PAGE TEXT
* Begin *

Policy Design and Development
• Goal is to develop security policies
• Examine:
– Internal organizations
– Data classes
– User classes
– Infrastructure options or limitations
First principles:
• Principle of Least Privilege: A subject should
be given only those privileges that it needs to
complete its task.
• Principle of Open Design: The security of a
mechanism should not depend on the secrecy
of its design or implementation.
First principles:
• Principle of Separation of Priviledge; The
system should not grant permission based on
a single condition.
• Principle of Fail-Safe Defaults: Unless a subject
is given explicit access to an object, it should
be denied access.
Example : a (fake) company
Example : a (fake) company
Fake Company (cont.)
Network Design Fundamentals
• Most large scale networks have a
“Demilitarized Zone” (DMZ):
– A separate network between the purely internal
network and the actual external internet
– Two firewalls (one on each end), each with
different sets of rules
– Very few machines present; this is a place for
services that need external access regularly, but
actual workstations don’t fall into this category
Possible design for our company
A few things to note:
The outer firewall
• Goals of the outer firewall:
• “No read up”: restrict public access to the
corporate network, which has sensitive data
they do not have rights to access.
• “No write down”: Restrict Dribble employee’s
access to the internet, so that they cannot
share sensitive data outside the company.
The outer firewall
• Here, the company has decided that the
outside network only needs access to the web
server and the mail server.
The inner firewall
• This firewall will block ALL traffic except:
– SMTP connections (although all electronic mail
goes through DMZ server)
– System admins may access the DMZ computers
from a trusted server only
Administrator connection
• Uses SSH protocol
• Inner firewall ensures that SSH can only go to
the DMZ servers
• SSH is set up at a trusted machine, so that we
can ensure strong cryptographic
authentication at both endpoints
DMZ Servers
DMZ Mail Server
• Performs all checks and sanitization of email,
and so removes burden for this from the
firewall.

* End *

WRITTEN REQUEST
Using the security policy text above, answer each question in a few words:
(a) Under the Principle of Fail-Safe Defaults, what happens to a subject that has not been given explicit access to an object?
(b) Which two servers does the company decide the outside network needs access to?
(c) Which protocol does the administrator connection use?

GIVEN DATA
* Begin *

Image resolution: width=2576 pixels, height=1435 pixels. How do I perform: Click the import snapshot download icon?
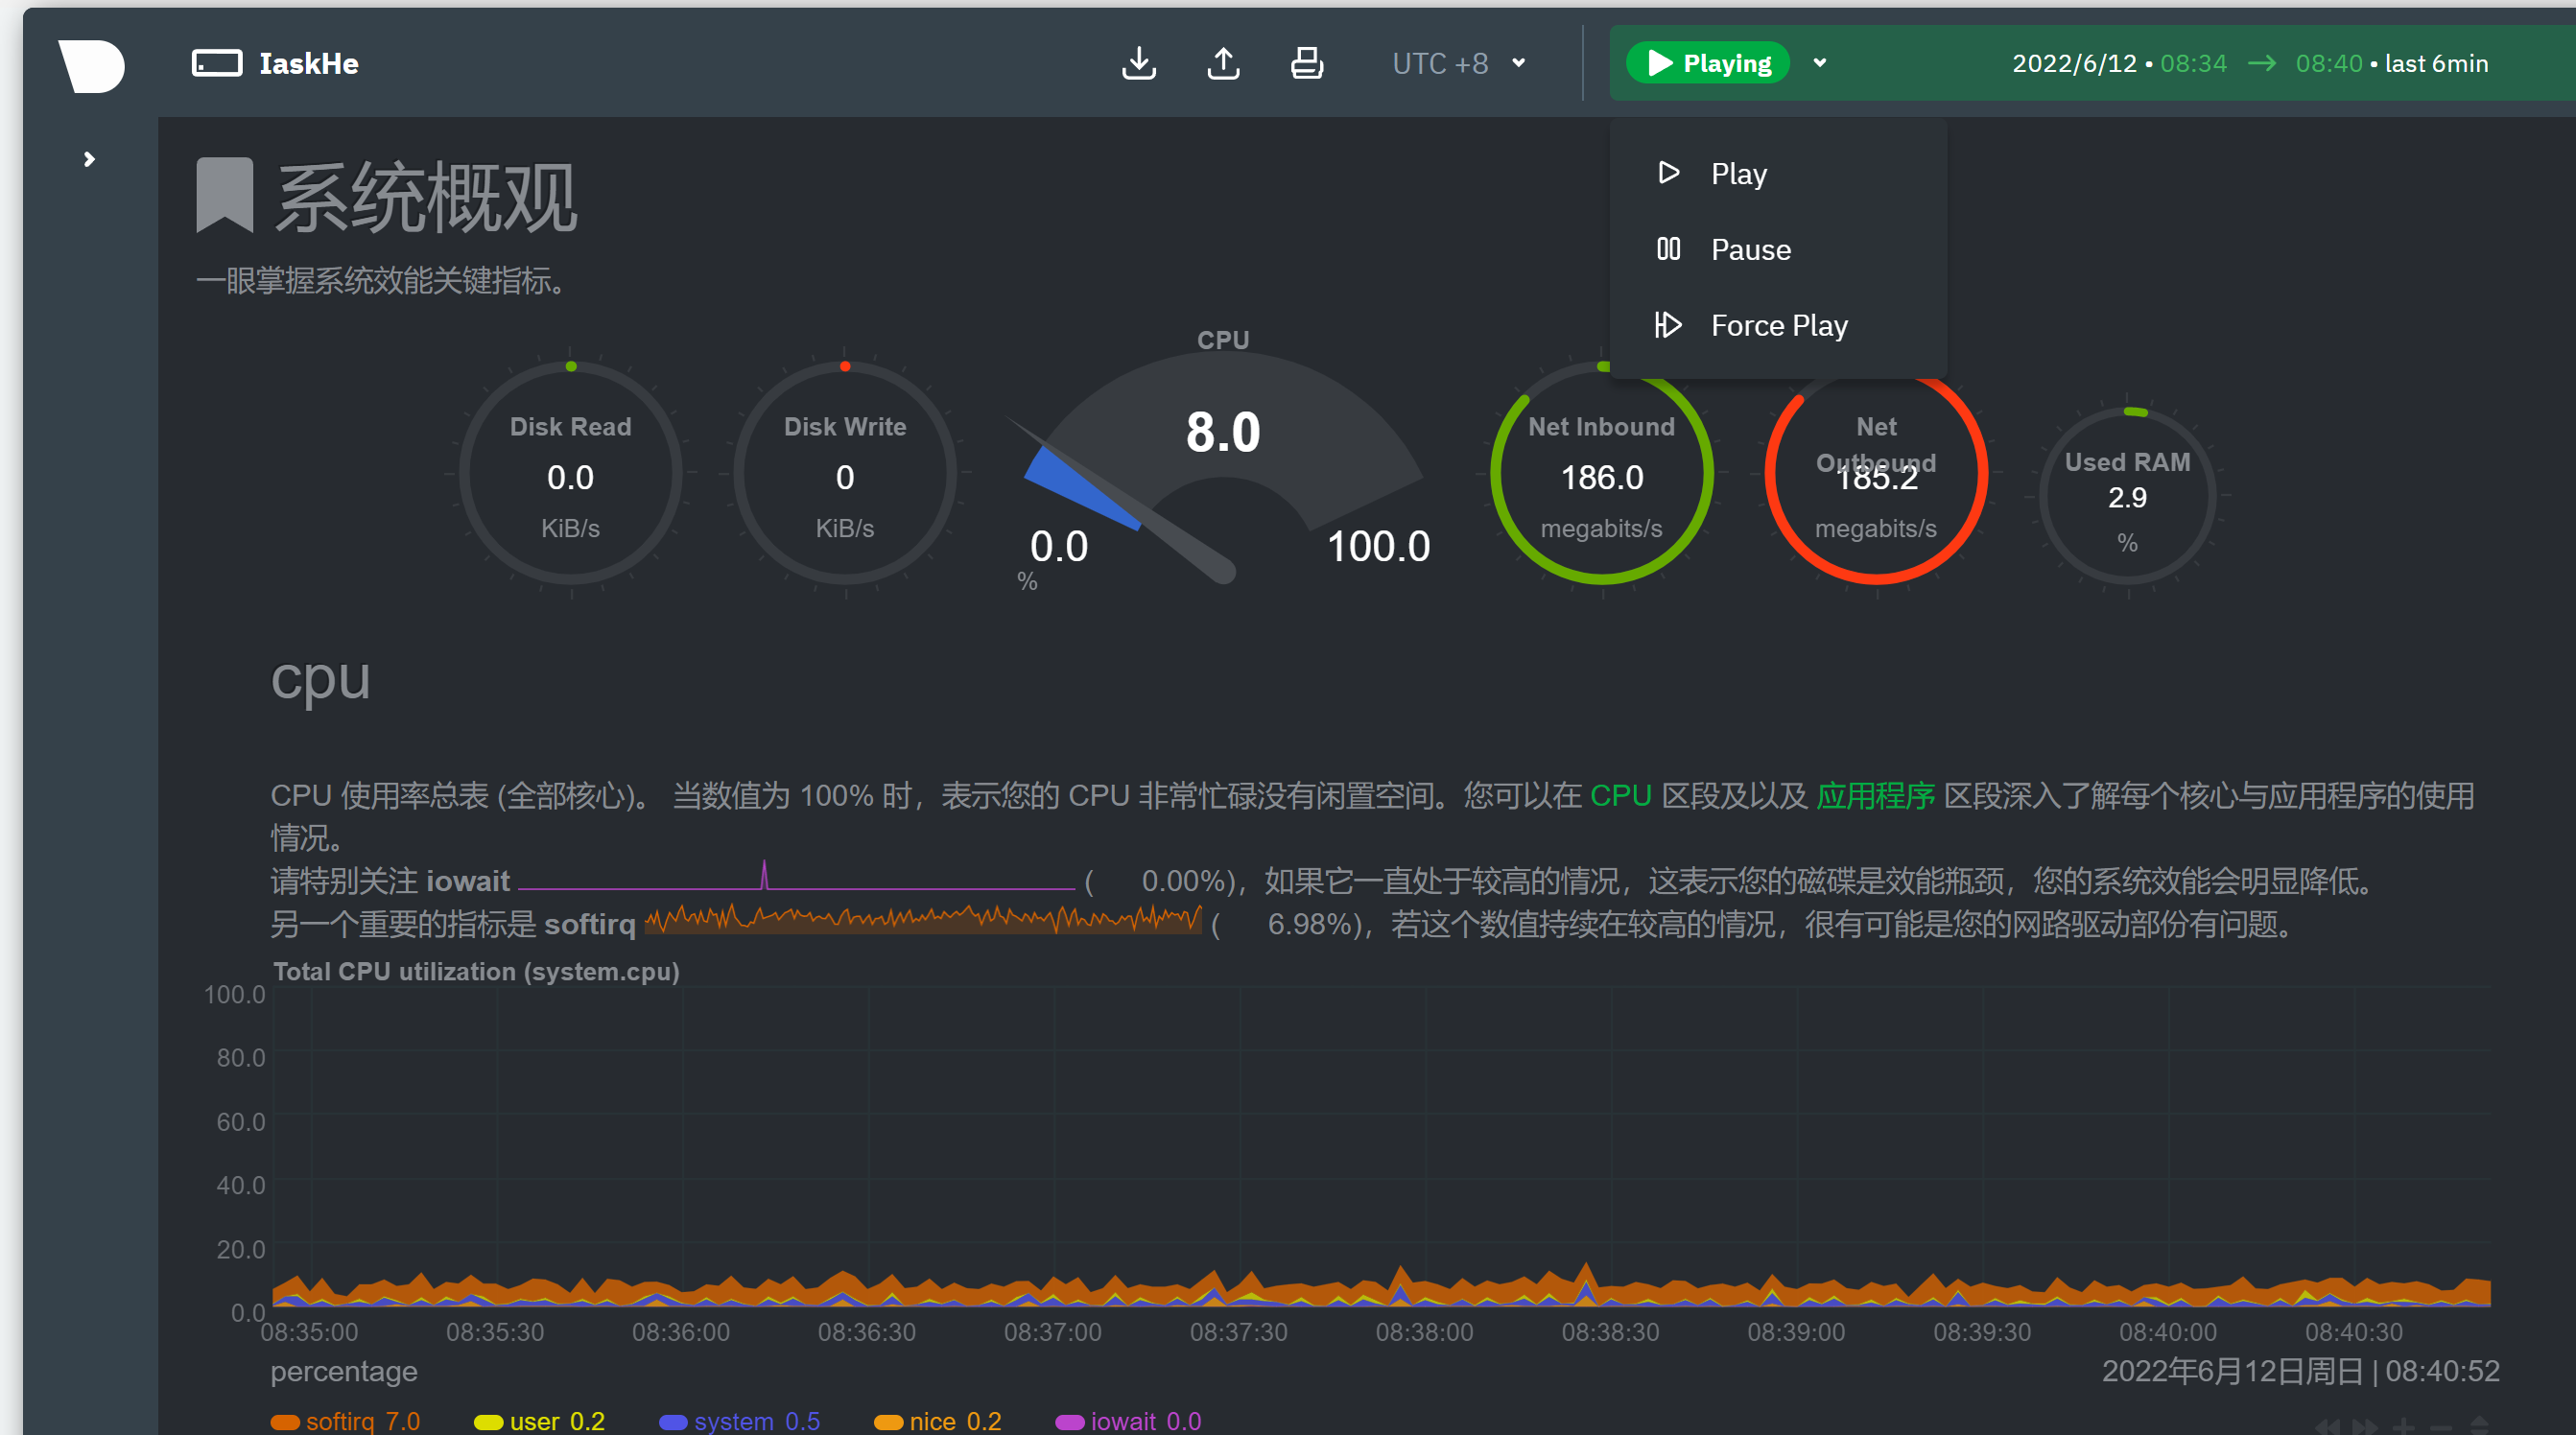[x=1139, y=62]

* End *

ANSWER TO THE TASK
(a) It should be denied access.
(b) The web server and the mail server.
(c) SSH.